── Text shown ──
Everything was very stable for years. The only thing that changed is that I went from very part time to full time, gradually.

Oh the last year though 😱

i went full time and took on a more demanding role which is really hard work juggling with home life
DH got burnout and has been off work since, plus he’s depressed
my sister had a work breakdown, resigned and walked away. She also moved miles away.
my MIL died
my FIL was diagnosed with dementia and needs carers
my oldest turned 18, decided he hates uni and wants to join the army

😱😱😱 I’m not expecting 2026 to be any less interesting. It’s like everything stayed the same for years… and now it isn’t.

PollyDarton1 · 28/12/2025 21:23

Ten years ago I was with my ex DH and just about to be pregnant with my now 9 year old DS. I had the same job until 2019, and we moved once.

Since 2020 I have changed jobs, left the DH (abusive), set up home on my own as a single parent and then met my DP who I’ve been with two years and we moved house.

Job seems stable, house stable, DS seems stable but my mental health is shite due to perimenopause. I’d say 2021-2023 was the most ‘unstable’ of those periods (leaving ex, setting up home, navigating co parenting). Generally though since early 2023 it’s been stable(ish).
───
Exercise directions
Continue the forum thread about how posters' lives have changed or stayed stable over the past ten years, starting after its final sentence.
── Excerpted data ──
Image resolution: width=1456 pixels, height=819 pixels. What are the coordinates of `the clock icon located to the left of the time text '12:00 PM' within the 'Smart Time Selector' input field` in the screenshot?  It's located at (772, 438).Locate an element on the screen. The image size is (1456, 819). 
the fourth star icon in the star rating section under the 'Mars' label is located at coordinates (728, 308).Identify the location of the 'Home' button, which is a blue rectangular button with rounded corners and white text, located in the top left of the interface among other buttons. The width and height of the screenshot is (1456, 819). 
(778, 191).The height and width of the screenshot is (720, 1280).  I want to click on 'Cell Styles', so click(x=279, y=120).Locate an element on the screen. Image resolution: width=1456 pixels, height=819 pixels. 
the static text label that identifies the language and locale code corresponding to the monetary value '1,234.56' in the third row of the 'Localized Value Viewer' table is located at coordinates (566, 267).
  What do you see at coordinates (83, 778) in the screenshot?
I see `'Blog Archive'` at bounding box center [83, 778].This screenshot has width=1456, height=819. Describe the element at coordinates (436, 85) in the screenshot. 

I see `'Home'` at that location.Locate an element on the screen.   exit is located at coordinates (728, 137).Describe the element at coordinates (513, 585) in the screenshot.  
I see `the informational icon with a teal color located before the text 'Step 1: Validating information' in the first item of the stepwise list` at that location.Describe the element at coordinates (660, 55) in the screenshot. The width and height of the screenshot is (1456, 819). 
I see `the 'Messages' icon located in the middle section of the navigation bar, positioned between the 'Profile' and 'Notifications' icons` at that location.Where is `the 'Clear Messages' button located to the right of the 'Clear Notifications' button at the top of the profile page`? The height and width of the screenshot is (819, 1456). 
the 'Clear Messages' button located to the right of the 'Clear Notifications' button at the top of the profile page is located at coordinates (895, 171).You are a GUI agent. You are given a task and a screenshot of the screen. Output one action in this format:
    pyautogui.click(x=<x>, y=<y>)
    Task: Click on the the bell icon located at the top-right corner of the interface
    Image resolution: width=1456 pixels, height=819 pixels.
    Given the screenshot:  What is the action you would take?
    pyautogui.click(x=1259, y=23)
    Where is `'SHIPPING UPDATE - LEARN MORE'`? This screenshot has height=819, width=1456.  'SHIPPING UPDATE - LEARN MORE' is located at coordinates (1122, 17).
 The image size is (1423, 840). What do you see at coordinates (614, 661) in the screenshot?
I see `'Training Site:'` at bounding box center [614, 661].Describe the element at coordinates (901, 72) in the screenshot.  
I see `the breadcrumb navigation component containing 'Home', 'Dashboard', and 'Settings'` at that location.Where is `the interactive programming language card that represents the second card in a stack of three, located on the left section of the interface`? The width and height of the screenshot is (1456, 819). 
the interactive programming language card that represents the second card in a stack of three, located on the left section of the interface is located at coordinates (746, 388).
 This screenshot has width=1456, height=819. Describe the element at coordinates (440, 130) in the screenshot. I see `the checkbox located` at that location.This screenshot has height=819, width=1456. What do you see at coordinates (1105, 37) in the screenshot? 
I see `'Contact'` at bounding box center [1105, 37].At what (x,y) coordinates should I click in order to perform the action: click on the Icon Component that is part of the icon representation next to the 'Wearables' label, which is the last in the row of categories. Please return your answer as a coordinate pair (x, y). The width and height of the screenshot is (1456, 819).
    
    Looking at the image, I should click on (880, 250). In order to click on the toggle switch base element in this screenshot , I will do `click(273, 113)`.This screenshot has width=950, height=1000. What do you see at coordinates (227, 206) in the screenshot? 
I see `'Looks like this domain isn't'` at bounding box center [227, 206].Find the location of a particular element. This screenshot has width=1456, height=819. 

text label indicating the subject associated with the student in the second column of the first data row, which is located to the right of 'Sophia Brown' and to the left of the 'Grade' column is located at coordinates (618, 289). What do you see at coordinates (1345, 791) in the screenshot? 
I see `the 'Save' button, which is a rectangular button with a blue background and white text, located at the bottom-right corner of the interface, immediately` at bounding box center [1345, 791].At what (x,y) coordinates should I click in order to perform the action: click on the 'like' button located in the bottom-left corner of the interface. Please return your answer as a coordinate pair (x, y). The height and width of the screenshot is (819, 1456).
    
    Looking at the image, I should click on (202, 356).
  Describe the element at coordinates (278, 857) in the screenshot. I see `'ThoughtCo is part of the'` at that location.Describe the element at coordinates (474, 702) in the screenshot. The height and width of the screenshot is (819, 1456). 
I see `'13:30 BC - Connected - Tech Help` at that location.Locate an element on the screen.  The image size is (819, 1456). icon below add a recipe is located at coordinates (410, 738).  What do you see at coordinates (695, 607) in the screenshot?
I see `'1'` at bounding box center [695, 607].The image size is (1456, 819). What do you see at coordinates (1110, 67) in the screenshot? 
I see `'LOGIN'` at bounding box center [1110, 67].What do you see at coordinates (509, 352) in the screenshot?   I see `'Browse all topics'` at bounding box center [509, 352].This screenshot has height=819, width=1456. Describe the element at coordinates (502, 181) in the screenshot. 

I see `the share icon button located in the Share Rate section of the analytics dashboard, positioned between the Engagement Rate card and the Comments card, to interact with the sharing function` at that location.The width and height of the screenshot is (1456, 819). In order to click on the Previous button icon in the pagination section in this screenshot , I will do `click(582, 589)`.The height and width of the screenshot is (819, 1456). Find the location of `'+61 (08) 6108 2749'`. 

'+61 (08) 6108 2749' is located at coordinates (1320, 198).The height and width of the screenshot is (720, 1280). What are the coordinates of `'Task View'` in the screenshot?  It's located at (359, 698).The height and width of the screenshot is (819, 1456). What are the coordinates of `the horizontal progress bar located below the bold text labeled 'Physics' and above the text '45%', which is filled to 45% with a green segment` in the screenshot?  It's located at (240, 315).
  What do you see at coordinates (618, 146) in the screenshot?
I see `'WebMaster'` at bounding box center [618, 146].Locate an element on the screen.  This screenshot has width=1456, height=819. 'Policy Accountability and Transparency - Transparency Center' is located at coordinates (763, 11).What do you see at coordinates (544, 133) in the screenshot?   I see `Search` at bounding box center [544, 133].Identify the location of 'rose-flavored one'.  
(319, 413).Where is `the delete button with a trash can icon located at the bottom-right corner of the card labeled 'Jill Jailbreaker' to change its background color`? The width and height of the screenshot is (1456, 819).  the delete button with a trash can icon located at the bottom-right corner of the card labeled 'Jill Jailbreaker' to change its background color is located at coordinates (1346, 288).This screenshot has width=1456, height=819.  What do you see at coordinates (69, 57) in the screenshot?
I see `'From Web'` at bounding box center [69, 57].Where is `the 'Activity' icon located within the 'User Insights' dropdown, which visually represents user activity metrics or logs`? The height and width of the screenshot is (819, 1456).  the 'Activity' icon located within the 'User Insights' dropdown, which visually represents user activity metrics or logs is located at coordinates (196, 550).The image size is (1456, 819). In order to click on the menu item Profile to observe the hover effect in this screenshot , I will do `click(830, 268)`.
───
Response to the exercise
xogossipgirlxo · 28/12/2025 21:26

stable:
house
relationship
family situation

unstable:
finances
jobs
change of life plans

Emmz1510 · 28/12/2025 22:06

Overall pretty stable, although this year has been quite tumultuous. My mum died in February, my own health hasn’t been great- pretty severe gallbladder infection landed me in hospital in the summer, and my nephew had a serious illness requiring a stem cell transplant. I’ll be glad to see the back of 2025 that’s for sure.

Toomanyhats88 · 28/12/2025 22:54

DarkEyedSailor · 26/12/2025 12:50

Ten years ago I was still homeless and an addict. Since then I've got clean and sober, got myself into a flat, had my daughter, got my little dog, got a job, reconnected with all my family (who have no idea how bad my life was and I won't be telling them) and basically rejoined the human race instead of watching at the side.

This really made me smile this evening. Well done - you must be very proud of yourself 😊

unsync · 28/12/2025 23:52

Parental illness and subsequent death.
Close friend illness and death.
Divorce.
Remaining parent diagnosed with life limiting illness.
House sale during lockdown.
Moved in with remaining parent which was supposed to be short term, still there.
Parent now in decline.
Financial situation potentially precarious, need to work on it in 2026.

DontGoJasonWaterfalls · 29/12/2025 00:01
  • Moved once (been in the same house now since 2017)
  • Got married in 2016
  • Changed career, then found my passion and changed career again.
  • Got a brain tumour; career ended immediately 🤣
  • Complete pivot and retraining again into a more flexible career I can do from home.
Twodogsisbetterthanone · 29/12/2025 00:14

Last ten have been stable
same house(rented)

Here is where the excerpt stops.